How would that work? I assign to each student an id; just a number. This is his position in the chain. Every student uses his laptop or tablet and creates a small web project. They all include a small JavaScript library that does the hard work, namely listening to a signal from a server and sending a signal to a server to start the animation on the next laptop. All that is left for a student is to create a small application module that listens to the right id and then starts his animation. When his animation ends he should indicate to my chain reaction library that the animation should start on the next device.

So how about the server-side. At first, we started writing a minimal backend with PHP, storing current position in a text file. But then I thought it would be nice to use a service for this. I am eager to inspire students to use services more as I see too often that great plans are given up because they fear they can't build a service themselves.

I looked around for messaging services and I ended up at hydna.com. They have a free plan that covers 30 concurrent devices per day and 100MB of traffic per month, which is quite enough for classroom use. The API of their JavaScrip library is super simple and it took me only a couple of minutes to get it working.
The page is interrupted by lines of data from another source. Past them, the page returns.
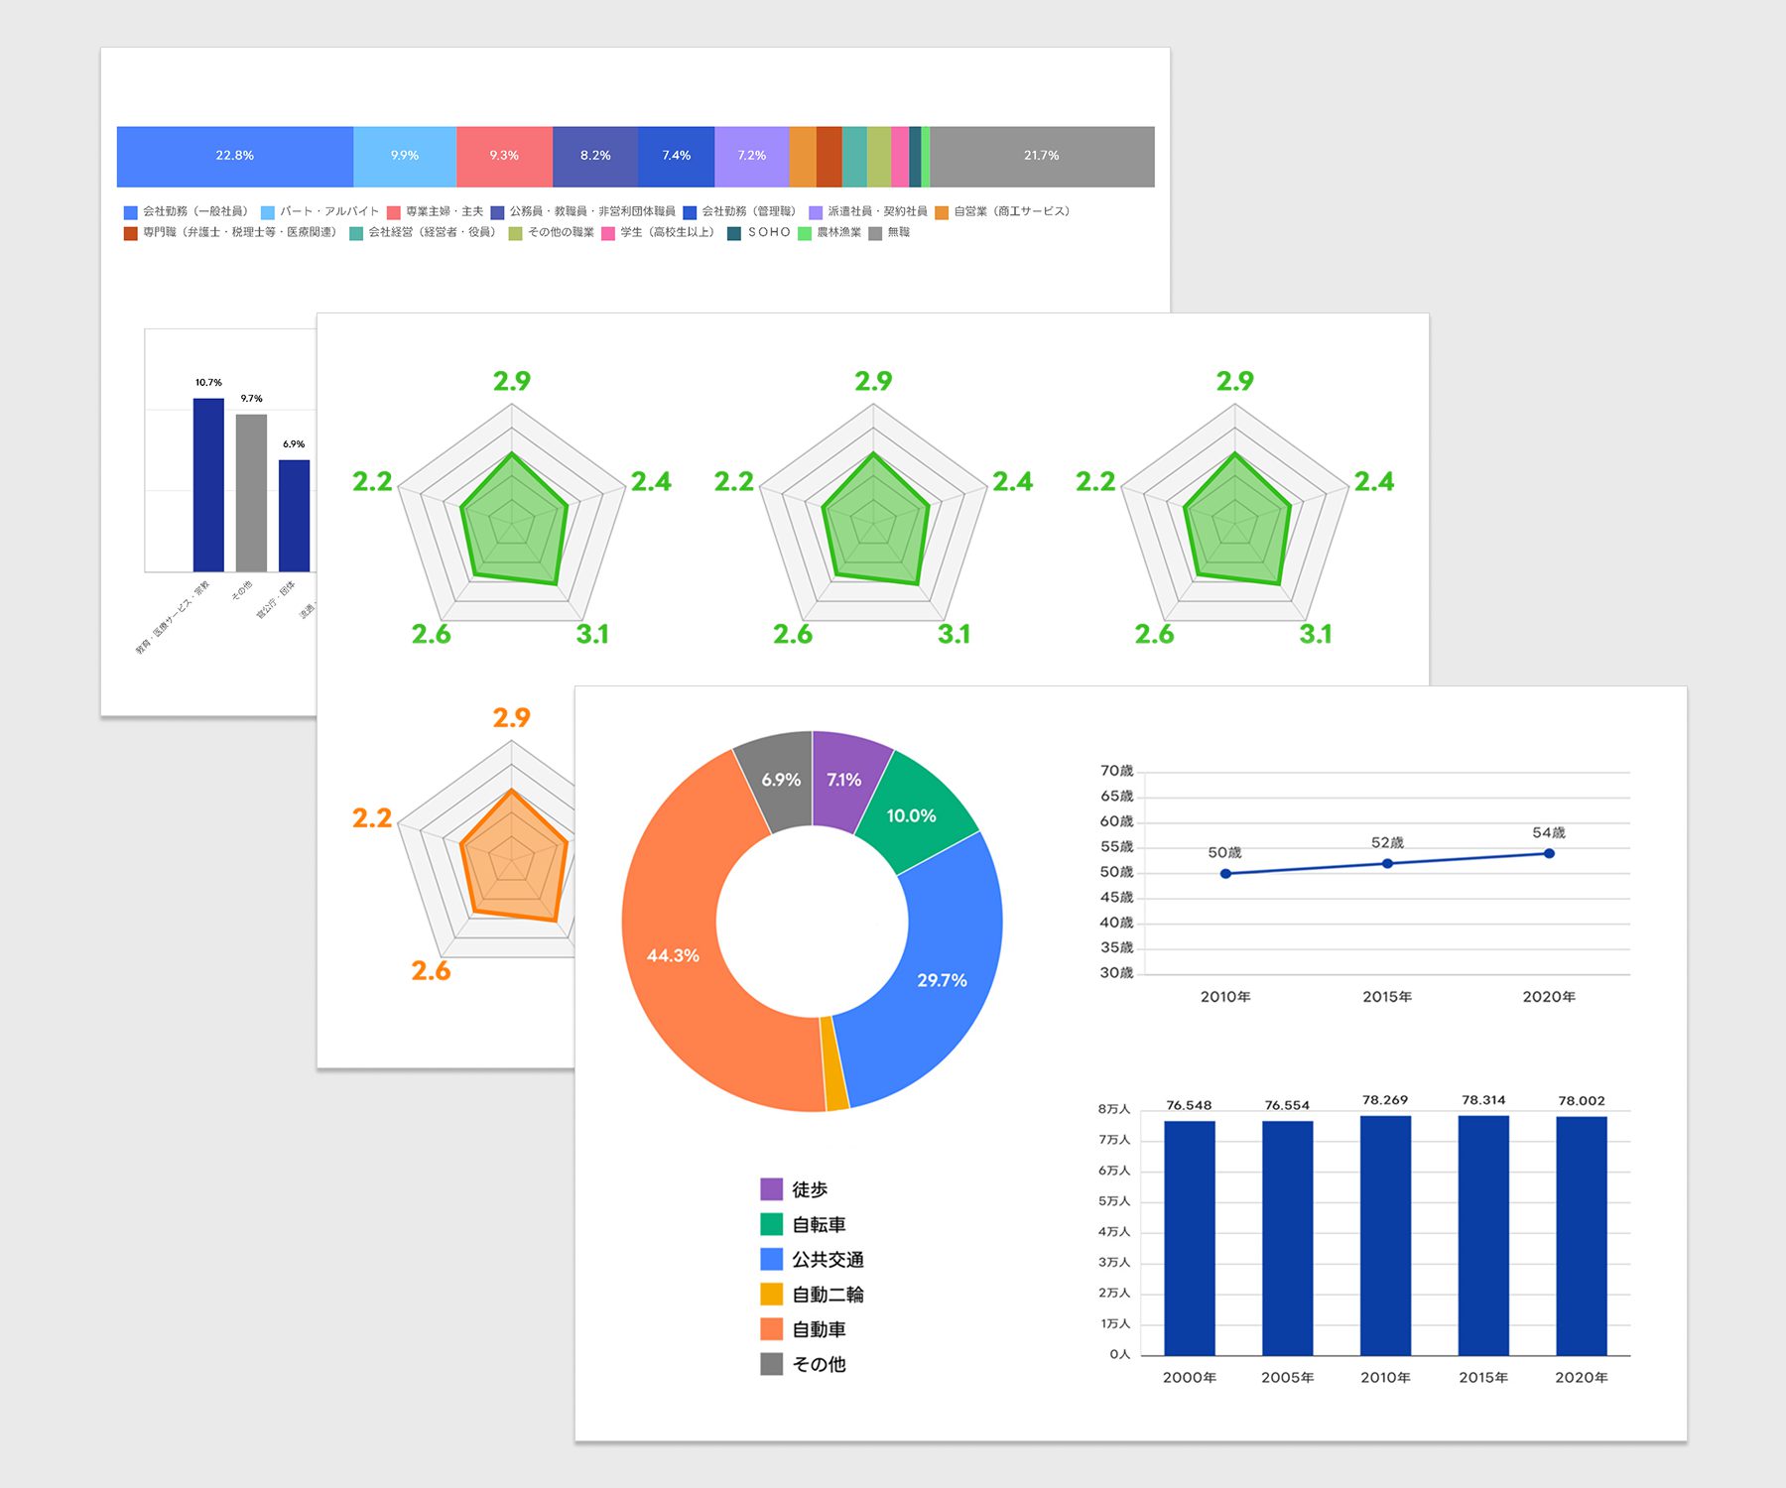Screen dimensions: 1786x1488
Task: Select the 無職 gray legend swatch
Action: coord(875,233)
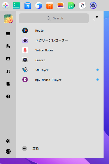The width and height of the screenshot is (109, 164).
Task: Open the Movie app entry
Action: pos(60,31)
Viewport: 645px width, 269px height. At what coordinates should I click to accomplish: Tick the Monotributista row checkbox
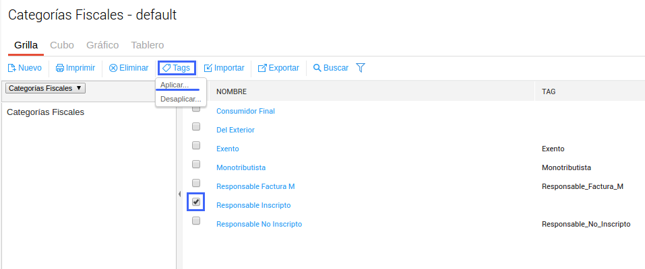coord(196,164)
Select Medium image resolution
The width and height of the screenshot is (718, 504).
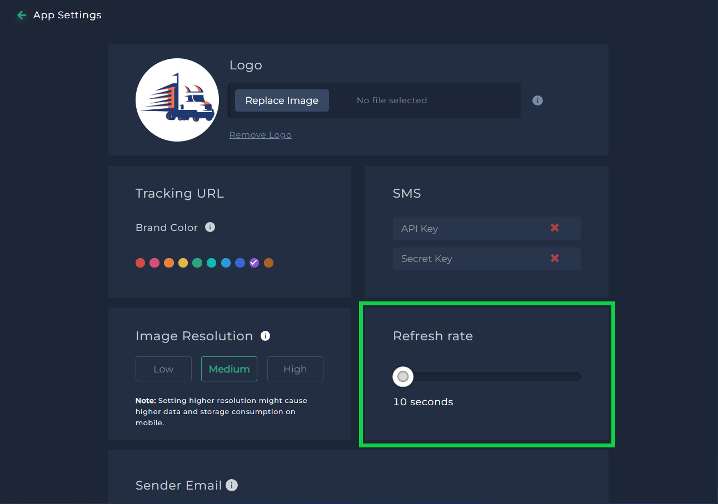[229, 369]
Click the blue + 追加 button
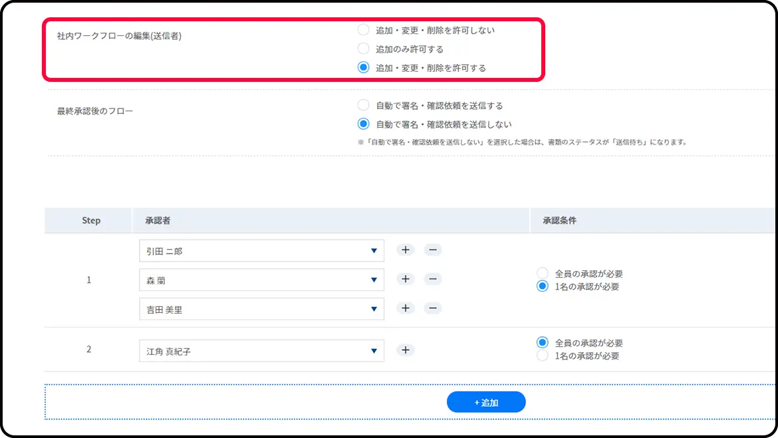The width and height of the screenshot is (778, 438). 486,402
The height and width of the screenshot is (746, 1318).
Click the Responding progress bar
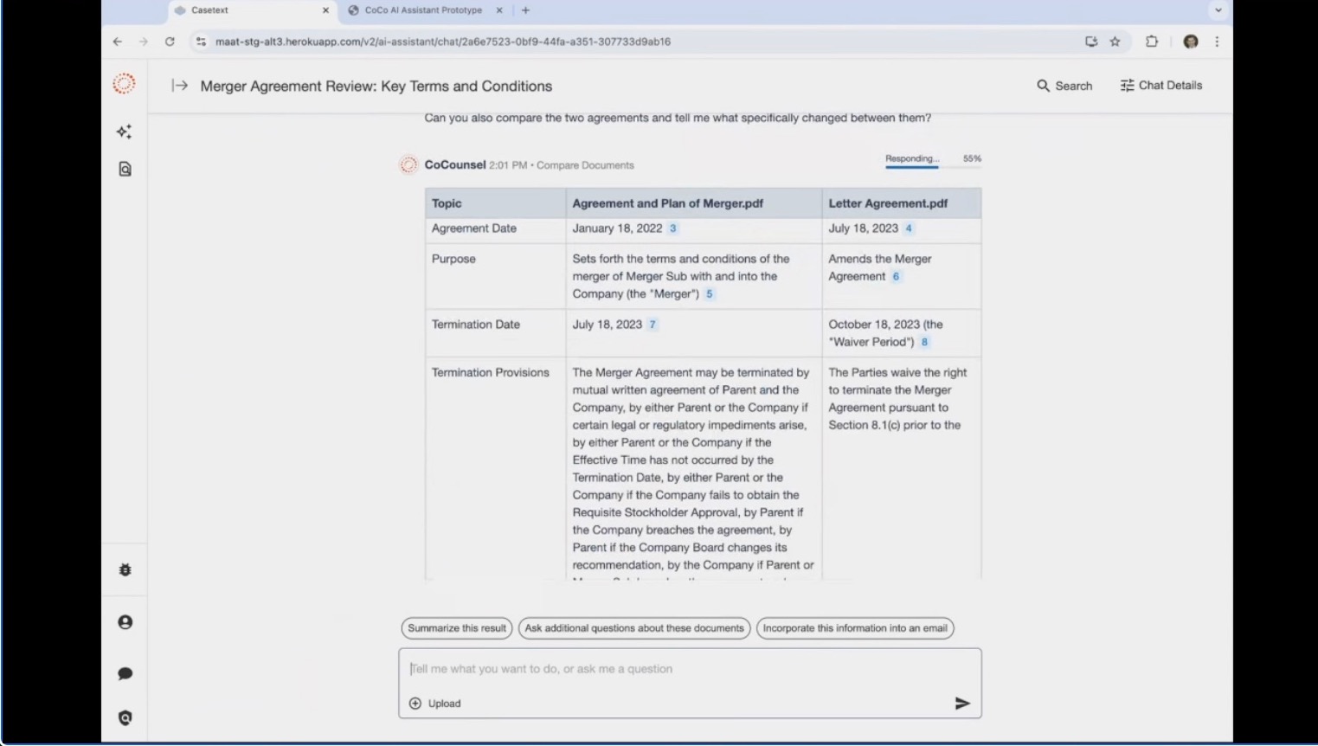[911, 165]
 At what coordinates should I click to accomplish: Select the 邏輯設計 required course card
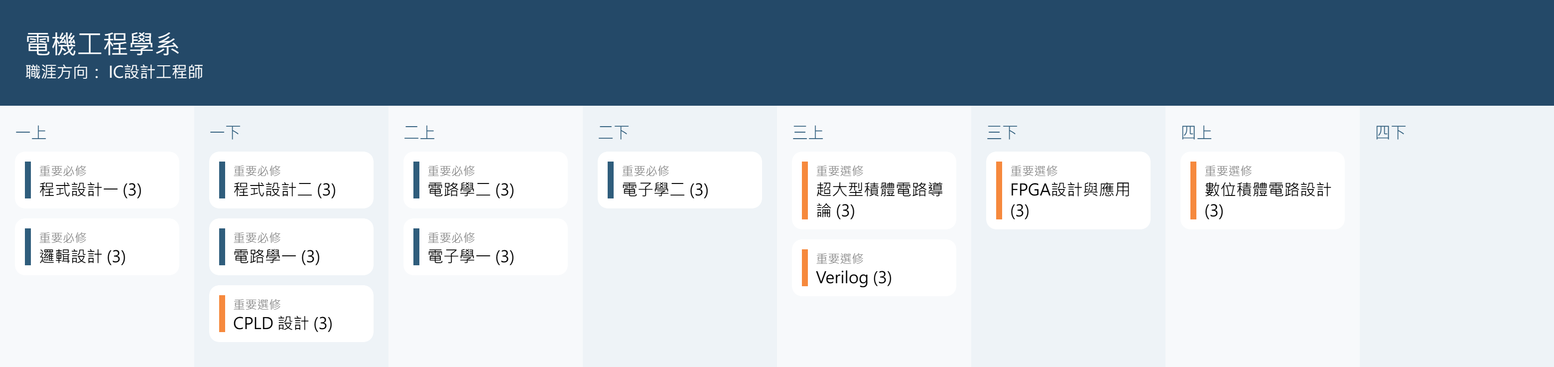(x=97, y=247)
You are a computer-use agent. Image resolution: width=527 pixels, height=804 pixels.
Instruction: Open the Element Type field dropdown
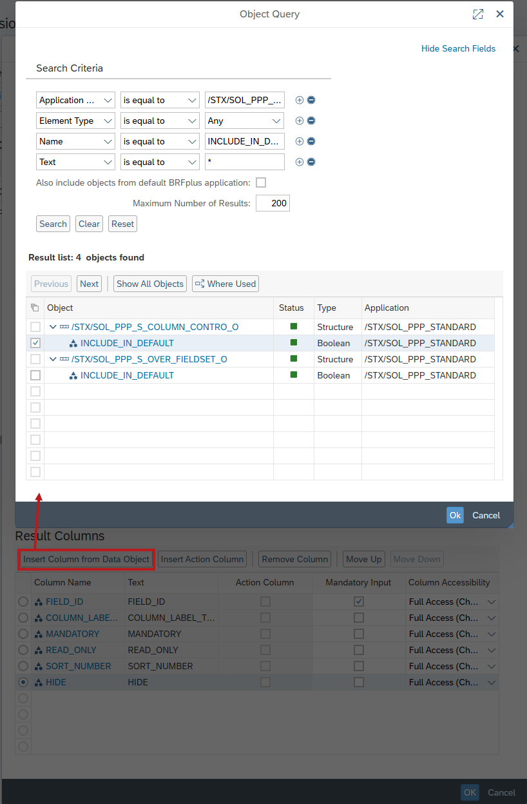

var channel = new HydnaChannel('public.hydna.net', 'rw');

channel.onopen = function(event) {
// channel is open and ready to use
};

channel.onerror = function(event) {
// an error occured when connecting or opening the channel
};

channel.onmessage = function(event) {
// receiving a message from the channel
alert(event.data);
};

The Result

Of course they have an interface for every platform and in any language you could wish for, but I’m sticking to JavaScript. So writing a small project as a template for the chain reaction is easy, see the code on Github. Using that code and a bit of their own imagination, the students managed to get some kind of chain working. While the level of animation and imagination isn’t very professional, they learned about writing and using libraries for the first time and had to think of a nice animation within only a few hours. Here are the results, first my test at my office then the results by two classes.

Lessons learned

  • Live testing the animation, while being connected to the messaging server leads to classroom mayhem.
  • Writing your code in a modular way with a clear API prevents this mayhem as you can unit test the animation.
  • Realising the chain can only work if everyone helps each other, peer reviewing code is needed, it is especially embarrassing if your animation does not start, while the person before you messed up.
  • Remembering where in the chain you are (number < 20) is still a difficult task.